Why BCNatal - Sant Joan de Déu?

We are pioneers in the study and treatment of these pregnancies, having carried out the first studies that showed how it was possible to identify the cases with the worst prognosis, and later we published the classification of Dr Eduard Gratacós, which is currently being used internationally. It is just as important to treat a case with a poor prognosis as it is to avoid fetal surgery treatment in a case that does not need it.

Our specialists were among the first in the world to describe sIUGR and its complications, and thanks to our classification they can offer a very accurate prognosis and offer advice on the best follow-up and treatment to parents encountering this problem. We have more than 20 years’ experience and have evaluated thousands of cases.  
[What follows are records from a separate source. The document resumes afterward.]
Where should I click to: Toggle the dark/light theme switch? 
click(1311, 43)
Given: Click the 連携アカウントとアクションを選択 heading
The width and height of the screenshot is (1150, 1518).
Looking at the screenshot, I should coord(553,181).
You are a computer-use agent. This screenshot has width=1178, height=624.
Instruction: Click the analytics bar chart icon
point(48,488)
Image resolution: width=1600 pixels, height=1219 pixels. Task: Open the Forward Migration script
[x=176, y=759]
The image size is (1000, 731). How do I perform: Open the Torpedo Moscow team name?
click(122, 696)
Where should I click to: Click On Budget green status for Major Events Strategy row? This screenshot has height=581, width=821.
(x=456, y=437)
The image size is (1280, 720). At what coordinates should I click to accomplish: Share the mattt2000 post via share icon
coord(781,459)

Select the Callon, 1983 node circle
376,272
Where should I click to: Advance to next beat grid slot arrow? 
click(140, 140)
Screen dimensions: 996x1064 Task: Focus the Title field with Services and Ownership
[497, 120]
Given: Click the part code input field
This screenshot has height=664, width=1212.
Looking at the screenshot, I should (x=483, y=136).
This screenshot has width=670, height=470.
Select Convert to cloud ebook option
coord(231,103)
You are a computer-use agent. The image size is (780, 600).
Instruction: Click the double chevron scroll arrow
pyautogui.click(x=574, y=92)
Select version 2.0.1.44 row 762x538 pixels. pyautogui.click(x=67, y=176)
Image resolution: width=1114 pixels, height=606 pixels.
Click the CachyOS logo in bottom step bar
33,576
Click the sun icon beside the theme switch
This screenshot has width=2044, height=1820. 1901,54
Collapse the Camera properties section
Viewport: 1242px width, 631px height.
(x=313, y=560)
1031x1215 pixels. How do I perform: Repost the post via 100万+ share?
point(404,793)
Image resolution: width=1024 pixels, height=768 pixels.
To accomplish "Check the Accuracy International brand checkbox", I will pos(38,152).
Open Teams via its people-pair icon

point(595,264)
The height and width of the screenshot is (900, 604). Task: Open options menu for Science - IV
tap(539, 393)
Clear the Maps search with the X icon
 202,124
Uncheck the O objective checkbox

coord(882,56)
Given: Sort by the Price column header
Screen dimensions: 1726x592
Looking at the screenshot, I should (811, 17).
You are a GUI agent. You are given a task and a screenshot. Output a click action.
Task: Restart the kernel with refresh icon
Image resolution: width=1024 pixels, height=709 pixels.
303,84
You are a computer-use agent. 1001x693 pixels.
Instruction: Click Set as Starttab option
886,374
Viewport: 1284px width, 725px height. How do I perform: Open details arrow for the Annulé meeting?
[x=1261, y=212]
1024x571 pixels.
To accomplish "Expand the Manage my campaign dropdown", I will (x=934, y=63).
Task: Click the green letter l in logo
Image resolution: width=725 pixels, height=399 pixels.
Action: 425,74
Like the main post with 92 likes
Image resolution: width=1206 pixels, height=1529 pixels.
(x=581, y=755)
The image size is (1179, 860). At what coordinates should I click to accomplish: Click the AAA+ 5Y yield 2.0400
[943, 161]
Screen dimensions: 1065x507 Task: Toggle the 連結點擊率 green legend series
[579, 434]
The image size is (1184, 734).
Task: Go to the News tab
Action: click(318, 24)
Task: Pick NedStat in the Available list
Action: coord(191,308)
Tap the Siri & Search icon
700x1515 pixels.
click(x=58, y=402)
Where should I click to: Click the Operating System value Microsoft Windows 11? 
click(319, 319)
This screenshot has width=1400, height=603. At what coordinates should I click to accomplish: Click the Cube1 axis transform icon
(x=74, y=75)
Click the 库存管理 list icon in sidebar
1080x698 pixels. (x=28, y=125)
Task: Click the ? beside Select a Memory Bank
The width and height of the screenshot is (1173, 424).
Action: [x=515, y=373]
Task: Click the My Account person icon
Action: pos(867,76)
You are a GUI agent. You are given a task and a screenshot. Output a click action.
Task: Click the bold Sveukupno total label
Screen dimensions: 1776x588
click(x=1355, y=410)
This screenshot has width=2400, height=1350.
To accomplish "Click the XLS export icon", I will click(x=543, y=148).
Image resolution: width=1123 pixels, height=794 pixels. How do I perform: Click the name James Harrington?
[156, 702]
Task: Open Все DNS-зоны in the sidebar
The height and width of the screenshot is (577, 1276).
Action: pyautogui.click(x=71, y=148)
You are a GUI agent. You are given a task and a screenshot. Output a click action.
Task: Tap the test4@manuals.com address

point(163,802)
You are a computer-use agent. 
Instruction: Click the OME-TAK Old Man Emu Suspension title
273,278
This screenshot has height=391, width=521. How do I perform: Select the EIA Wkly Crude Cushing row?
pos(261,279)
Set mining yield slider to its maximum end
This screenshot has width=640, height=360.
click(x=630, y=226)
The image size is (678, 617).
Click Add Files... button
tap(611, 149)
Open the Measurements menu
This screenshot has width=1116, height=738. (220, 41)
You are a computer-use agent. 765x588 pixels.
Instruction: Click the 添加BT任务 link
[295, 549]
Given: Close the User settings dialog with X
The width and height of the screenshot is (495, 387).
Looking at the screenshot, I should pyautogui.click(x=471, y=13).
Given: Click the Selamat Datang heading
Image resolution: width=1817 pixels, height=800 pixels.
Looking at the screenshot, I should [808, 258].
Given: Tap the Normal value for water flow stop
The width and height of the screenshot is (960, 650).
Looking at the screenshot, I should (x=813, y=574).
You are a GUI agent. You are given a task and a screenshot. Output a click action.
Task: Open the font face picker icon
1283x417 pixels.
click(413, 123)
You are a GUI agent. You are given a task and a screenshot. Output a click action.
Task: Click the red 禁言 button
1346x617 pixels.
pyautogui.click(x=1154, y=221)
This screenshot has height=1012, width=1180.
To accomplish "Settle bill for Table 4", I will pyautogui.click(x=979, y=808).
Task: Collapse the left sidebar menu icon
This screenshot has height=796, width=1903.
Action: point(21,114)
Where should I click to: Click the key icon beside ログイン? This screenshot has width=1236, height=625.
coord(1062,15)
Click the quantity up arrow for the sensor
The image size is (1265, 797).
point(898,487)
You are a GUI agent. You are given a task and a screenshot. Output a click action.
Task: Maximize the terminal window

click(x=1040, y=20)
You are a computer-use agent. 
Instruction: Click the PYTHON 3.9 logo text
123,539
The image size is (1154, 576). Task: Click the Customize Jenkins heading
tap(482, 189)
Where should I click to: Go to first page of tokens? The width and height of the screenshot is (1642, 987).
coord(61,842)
Not all cases of sIUGR need treatment, but if needed, fetal surgery for sIUGR is much more difficult than that offered for other complications such as TTTS. We have also been pioneers in the treatment of these complications by fetal surgery for the most severe type II and III cases. As we were the first surgeons to treat sIUGR 20 years ago, we have one of the greatest experiences in the world in the different options that can be considered and we have published some of the largest collections in the medical literature. Our surgical times have been published in scientific journals and are among the lowest. At this time, our experience comprises more than 500 severe sIUGR surgeries

Recently, we have refined the endoscopic surgery technique for complications of monochorionic twins, integrating navigation and robotics tools and technologies that allow further increases in accuracy and speed during surgery, thus reducing associated complications.